DESCRIPTION OF THE TASK:
May I have the lines from the one containing "Task: Click the License Configuration heading" to the end of the entries, returned exactly and with nothing else?

DATA FOR PROCESSING:
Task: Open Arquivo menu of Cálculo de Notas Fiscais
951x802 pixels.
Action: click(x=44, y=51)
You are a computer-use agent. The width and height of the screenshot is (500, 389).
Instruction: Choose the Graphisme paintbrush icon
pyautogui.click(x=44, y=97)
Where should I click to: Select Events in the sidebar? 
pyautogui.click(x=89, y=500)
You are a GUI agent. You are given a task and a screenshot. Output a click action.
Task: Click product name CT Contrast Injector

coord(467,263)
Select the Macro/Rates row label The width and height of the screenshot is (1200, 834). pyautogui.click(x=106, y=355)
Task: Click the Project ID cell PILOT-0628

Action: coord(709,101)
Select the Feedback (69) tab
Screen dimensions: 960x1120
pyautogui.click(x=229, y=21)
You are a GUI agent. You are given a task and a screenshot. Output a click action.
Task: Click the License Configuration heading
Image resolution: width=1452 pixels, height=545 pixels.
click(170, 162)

ANSWER BOX:
Task: Click the License Configuration heading
Image resolution: width=1452 pixels, height=545 pixels.
click(170, 162)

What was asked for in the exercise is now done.